AUFGABE A
Schreibe sämtliche Zeilen der Auflistung unverändert ab.

- - - - - - -

Widmen wir uns also ein paar Etagen tiefer, wo die Luftdruckverteilung nun auch
nicht gerade durch imposante Gradienten auffällt. Geprägt ist das Ganze von
einer umfangreichen, quasi ganz Südeuropa überdeckenden Tiefdruckzone mit etwas
unter 1015 hPa, die ihre Fühler bis zu uns austreckt. Ihr gegenüber steht eine
langgestreckte Hochdruckzone, die ausgehend vom Azorenhoch bis zum Europäischen
Nordmeer und von dort weiter bis in den fennoskandischen Raum reicht. Für den
Vorhersageraum bedeutet dieses Konstellation eine schwach östliche
Grundströmung, mit der trockene, kontinental geprägte Luft in weite Teile Nord-
und Ostdeutschlands, zunehmend aber auch in den Südosten gelangt oder schon
gelangt ist. Dort steht einmal mehr ein sonnenscheinreicher und
niederschlagsarmer Tag auf der Karte mit Tageshöchstwerten von 23 bis 27°C,
abzüglich des höheren Berglands und Küstenabschnitten mit beständig auflandigem
Wind, wo es z.T. um einige Grad frischer bleibt.
Synoptisch interessanter geht es im Westen und Südwesten, bedingt auch im Süden
zu, wo die Luft tendenziell feuchter und labiler ist. Mit Hilfe von Einstrahlung
wird MU-CAPE generiert, das in der Spitze Werte von rund 1000 J/kg oder etwas
darüber erreicht. So wird trotz fehlender Dynamik und auch ohne konfluente
Bodenwinde wird vereinzelt schon am Vormittag, ab dem Mittagsessen dann so
richtig die Popcorn-Maschine angeworfen, sprich, erst einzeln, später vermehrt
schießen Schauer- und Gewitterzellen in die Höhe, die mangels ausreichend
Scherung Einzel-, seltener auch mal Multizellencharakter haben. Geburtsort der
Gewitter wird das Bergland sein, das zunehmend Unterstützung durch die
andauernde Einstrahlung ergo das Erreichen der Auslösetemperatur von 20 bis 24°C
erfährt, so dass nicht ausschließlich das Bergland von der Gewitterei betroffen
sein wird. Bei PPWs von 20 bis lokal 30 mm und dem quasistationären Charakter
der Zellen muss in erster Linie von Starkregen bis in den Unwetterbereich
ausgegangen werden, wobei nicht nur das ein- sondern auch das mehrstündige
Kriterium in Betracht zu ziehen ist. Auch Hagel mit Korngrößen von 2-3 cm sollte
zumindest vereinzelt keine ganz große Überraschung sein, während der Wind
aufgrund der strömungsschwachen Rahmenbedingungen trotz inverser V-Struktur in
der Grundschicht eher eine Außenseiterrolle spielen sollte.

- - - - - - -

AUFGABE B
Beantworte die folgenden Fragen zum Artikel jeweils kurz.
(i) Welchen Luftdruck weist die Tiefdruckzone über Südeuropa auf?
(ii) Welche Spitzenwerte erreicht MU-CAPE?
(iii) Welche Korngrößen werden für Hagel genannt?

Aufzeichnungen zum Auffinden von Wörtern und Elementen
- - - - - - -

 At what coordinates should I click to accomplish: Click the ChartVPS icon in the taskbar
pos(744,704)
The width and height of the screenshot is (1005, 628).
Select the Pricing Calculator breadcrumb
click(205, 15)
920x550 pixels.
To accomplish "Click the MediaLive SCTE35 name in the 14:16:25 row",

- - - - - - -

LÖSUNG A
 At what coordinates should I click to accomplish: Click the ChartVPS icon in the taskbar
pos(744,704)
The width and height of the screenshot is (1005, 628).
Select the Pricing Calculator breadcrumb
click(205, 15)
920x550 pixels.
To accomplish "Click the MediaLive SCTE35 name in the 14:16:25 row",

LÖSUNG B
(i) Etwas unter 1015 hPa.
(ii) Rund 1000 J/kg oder etwas darüber.
(iii) 2–3 cm.